Abstract

Vision transformer architectures attract widespread interest due to their robust representation capabilities of global features. Transformer-based methods as the encoder achieve superior performance compared to convolutional neural networks and other popular networks in many segmentation tasks for medical images. Due to the complex structure of the brain and the approximate grayscale of healthy tissue and lesions, lesion segmentation suffers from over-smooth boundaries or inaccurate segmentation. Existing methods, including the transformer, utilize stacked convolutional layers as the decoder to uniformly treat each pixel as a grid, which is convenient for feature computation. However, they often neglect the high-frequency features of the boundary and focus excessively on the region features. We propose an effective method for lesion boundary rendering called TransRender, which adaptively selects a series of important points to compute the boundary features in a point-based rendering way.

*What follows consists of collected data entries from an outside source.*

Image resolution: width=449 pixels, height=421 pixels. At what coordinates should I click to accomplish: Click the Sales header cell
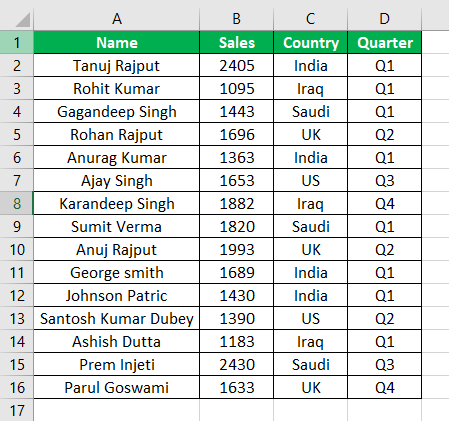237,42
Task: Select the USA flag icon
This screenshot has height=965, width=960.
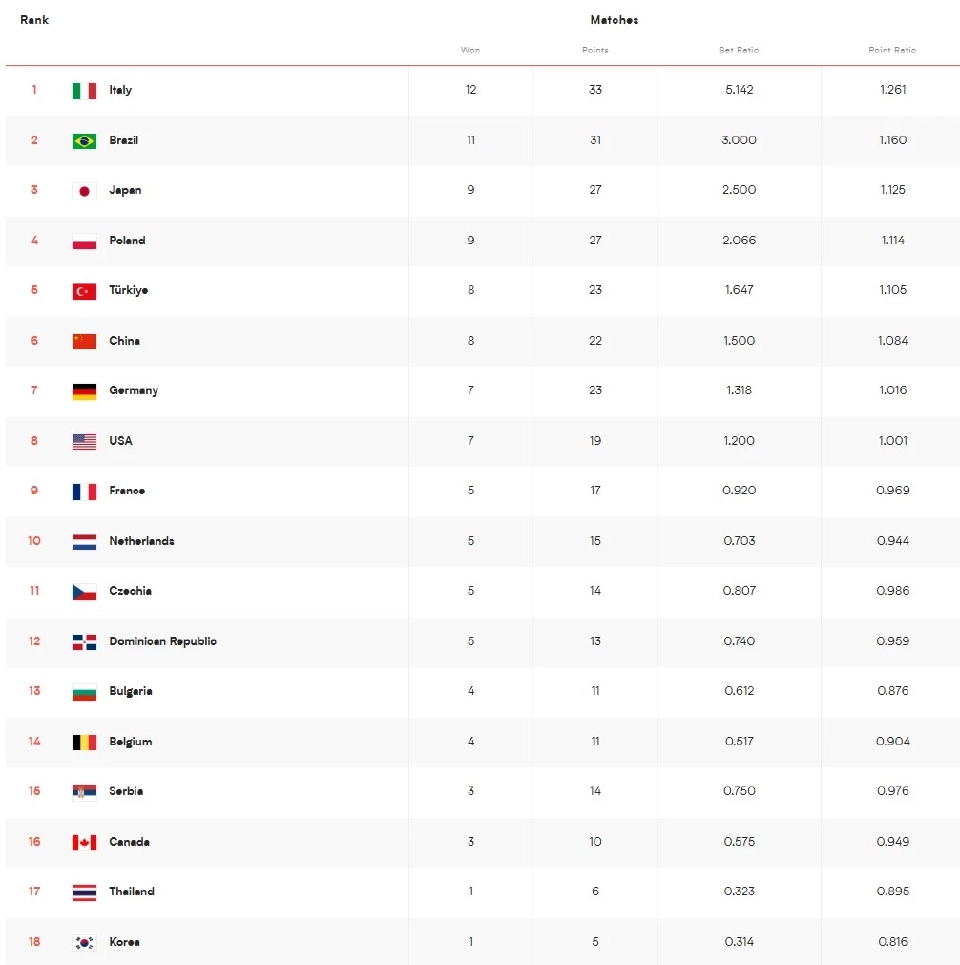Action: (84, 441)
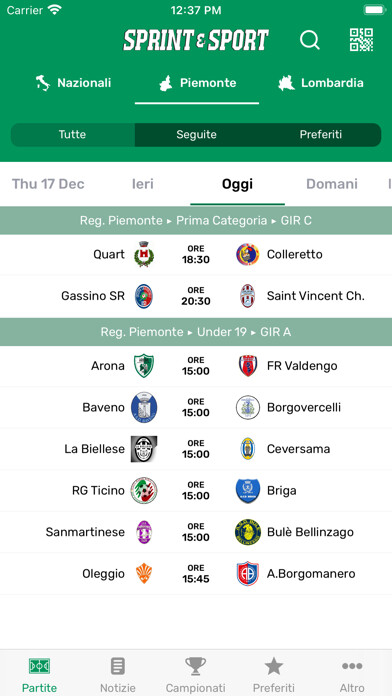Show matches for Domani
The width and height of the screenshot is (392, 696).
(x=332, y=184)
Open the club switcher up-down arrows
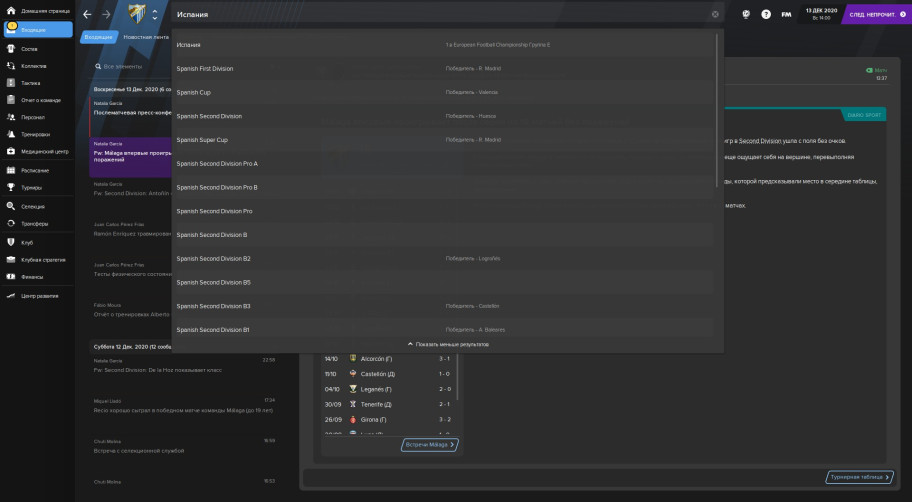Screen dimensions: 912x502 tap(155, 14)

The transformer-based method is selected to capture global information during the encoding stage. Several renders efficiently map the encoded features of different levels to the original spatial resolution by combining global and local features. Furthermore, the point-based function is employed to supervise the render module generating points, so that TransRender can continuously refine the uncertainty region. We conducted substantial experiments on different stroke lesion segmentation datasets to prove the efficiency of TransRender. Several evaluation metrics illustrate that our method can automatically segment the stroke lesion with relatively high accuracy and low calculation complexity.